**YOUR TASK:**
Rewrite the records below as a Markdown table with the columns Row and Line, starting at the line containing "Given: Click the" and ending at the last line of the records. Number each row and leave out blank lines.

Word and element pointing records

:::::

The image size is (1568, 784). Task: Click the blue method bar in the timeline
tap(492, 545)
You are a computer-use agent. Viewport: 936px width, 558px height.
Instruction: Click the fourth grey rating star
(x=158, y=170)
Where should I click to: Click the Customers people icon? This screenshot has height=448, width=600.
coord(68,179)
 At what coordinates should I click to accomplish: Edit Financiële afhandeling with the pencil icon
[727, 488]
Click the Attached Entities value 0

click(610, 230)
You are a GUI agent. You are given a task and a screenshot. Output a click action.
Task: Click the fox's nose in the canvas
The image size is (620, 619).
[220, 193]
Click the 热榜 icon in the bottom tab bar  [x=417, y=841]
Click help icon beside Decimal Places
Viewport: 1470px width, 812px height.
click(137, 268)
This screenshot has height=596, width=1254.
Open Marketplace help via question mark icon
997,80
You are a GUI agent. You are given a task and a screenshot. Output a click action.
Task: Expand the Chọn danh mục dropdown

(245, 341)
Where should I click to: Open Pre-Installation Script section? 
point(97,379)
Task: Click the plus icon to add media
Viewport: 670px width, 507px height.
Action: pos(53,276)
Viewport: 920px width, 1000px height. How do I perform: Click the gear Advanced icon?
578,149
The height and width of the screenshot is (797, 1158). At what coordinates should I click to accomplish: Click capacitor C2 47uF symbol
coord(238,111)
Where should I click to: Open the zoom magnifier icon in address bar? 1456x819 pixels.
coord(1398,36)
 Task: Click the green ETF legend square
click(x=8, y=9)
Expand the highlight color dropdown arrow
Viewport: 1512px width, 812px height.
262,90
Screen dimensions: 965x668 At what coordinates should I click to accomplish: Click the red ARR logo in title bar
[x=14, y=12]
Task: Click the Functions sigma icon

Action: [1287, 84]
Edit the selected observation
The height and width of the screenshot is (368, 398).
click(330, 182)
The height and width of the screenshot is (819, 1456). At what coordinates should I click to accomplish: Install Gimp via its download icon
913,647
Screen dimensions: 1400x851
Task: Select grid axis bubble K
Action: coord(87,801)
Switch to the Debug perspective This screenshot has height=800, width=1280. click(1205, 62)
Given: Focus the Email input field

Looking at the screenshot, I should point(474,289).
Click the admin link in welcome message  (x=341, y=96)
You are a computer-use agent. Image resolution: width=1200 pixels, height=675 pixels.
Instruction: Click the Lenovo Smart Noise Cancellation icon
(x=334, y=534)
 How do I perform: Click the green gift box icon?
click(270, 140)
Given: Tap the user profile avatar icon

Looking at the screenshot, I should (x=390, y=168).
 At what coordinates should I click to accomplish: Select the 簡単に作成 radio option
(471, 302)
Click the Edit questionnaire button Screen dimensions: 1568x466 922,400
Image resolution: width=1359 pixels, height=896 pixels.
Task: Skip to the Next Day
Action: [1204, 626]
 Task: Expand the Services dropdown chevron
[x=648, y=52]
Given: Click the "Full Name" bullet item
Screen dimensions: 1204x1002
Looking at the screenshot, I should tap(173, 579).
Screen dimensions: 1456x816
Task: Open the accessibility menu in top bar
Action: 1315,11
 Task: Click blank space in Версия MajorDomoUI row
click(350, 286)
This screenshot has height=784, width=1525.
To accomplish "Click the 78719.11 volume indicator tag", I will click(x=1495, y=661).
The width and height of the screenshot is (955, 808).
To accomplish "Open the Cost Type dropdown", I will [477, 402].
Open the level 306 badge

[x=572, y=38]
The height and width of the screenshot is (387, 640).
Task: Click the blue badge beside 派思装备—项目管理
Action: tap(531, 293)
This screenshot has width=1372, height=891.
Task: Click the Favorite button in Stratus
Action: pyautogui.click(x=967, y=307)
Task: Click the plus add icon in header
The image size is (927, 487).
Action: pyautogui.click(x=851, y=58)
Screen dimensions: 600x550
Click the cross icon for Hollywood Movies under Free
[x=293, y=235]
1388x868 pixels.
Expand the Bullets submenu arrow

:::::

**EXERCISE RESPONSE:**
| Row | Line |
|---|---|
| 1 | Given: Click the "Full Name" bullet item |
| 2 | Screen dimensions: 1204x1002 |
| 3 | Looking at the screenshot, I should tap(173, 579). |
| 4 | Screen dimensions: 1456x816 |
| 5 | Task: Open the accessibility menu in top bar |
| 6 | Action: 1315,11 |
| 7 |  Task: Click blank space in Версия MajorDomoUI row |
| 8 | click(350, 286) |
| 9 | This screenshot has height=784, width=1525. |
| 10 | To accomplish "Click the 78719.11 volume indicator tag", I will click(x=1495, y=661). |
| 11 | The width and height of the screenshot is (955, 808). |
| 12 | To accomplish "Open the Cost Type dropdown", I will [477, 402]. |
| 13 | Open the level 306 badge |
| 14 | [x=572, y=38] |
| 15 | The height and width of the screenshot is (387, 640). |
| 16 | Task: Click the blue badge beside 派思装备—项目管理 |
| 17 | Action: tap(531, 293) |
| 18 | This screenshot has width=1372, height=891. |
| 19 | Task: Click the Favorite button in Stratus |
| 20 | Action: pyautogui.click(x=967, y=307) |
| 21 | Task: Click the plus add icon in header |
| 22 | The image size is (927, 487). |
| 23 | Action: pyautogui.click(x=851, y=58) |
| 24 | Screen dimensions: 600x550 |
| 25 | Click the cross icon for Hollywood Movies under Free |
| 26 | [x=293, y=235] |
| 27 | 1388x868 pixels. |
| 28 | Expand the Bullets submenu arrow |